*What is being asked*
Reproduce the entries verbatim, beginning at the start of the entries and continuing through the line that contains "click(x=1382, y=352)", with both ends included.

*Input rows*
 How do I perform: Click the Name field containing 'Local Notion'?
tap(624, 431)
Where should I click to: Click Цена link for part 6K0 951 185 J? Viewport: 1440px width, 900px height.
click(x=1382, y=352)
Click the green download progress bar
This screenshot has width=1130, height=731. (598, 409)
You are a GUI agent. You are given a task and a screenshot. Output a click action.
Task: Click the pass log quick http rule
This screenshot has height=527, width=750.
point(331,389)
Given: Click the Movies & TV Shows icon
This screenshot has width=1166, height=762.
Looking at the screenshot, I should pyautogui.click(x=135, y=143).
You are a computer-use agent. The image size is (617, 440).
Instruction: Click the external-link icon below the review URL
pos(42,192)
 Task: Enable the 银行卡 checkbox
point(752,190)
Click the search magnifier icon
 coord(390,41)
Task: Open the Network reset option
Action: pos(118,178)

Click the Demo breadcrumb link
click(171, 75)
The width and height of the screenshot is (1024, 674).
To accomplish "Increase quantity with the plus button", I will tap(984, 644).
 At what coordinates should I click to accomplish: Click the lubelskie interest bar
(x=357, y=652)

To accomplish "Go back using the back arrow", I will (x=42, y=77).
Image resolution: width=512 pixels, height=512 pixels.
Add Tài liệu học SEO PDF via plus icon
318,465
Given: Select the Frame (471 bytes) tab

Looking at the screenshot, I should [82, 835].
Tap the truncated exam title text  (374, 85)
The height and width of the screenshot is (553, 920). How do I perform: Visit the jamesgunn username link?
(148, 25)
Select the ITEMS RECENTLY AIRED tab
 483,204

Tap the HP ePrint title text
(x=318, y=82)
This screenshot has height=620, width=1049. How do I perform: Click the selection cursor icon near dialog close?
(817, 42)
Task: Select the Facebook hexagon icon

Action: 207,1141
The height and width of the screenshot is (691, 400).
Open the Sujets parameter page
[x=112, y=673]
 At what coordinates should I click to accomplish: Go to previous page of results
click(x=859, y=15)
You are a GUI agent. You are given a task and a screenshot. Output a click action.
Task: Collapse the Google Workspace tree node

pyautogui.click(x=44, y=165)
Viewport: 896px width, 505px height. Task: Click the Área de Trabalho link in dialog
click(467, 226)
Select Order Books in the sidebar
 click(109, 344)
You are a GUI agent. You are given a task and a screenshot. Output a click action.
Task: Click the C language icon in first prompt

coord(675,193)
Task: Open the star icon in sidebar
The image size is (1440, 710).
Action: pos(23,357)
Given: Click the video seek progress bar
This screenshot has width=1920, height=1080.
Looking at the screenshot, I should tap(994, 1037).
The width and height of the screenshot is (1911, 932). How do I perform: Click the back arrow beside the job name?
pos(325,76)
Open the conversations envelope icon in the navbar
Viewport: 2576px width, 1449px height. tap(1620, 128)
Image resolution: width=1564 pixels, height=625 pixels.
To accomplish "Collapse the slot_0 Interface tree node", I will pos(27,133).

*Final result*
 How do I perform: Click the Name field containing 'Local Notion'?
tap(624, 431)
Where should I click to: Click Цена link for part 6K0 951 185 J? Viewport: 1440px width, 900px height.
click(x=1382, y=352)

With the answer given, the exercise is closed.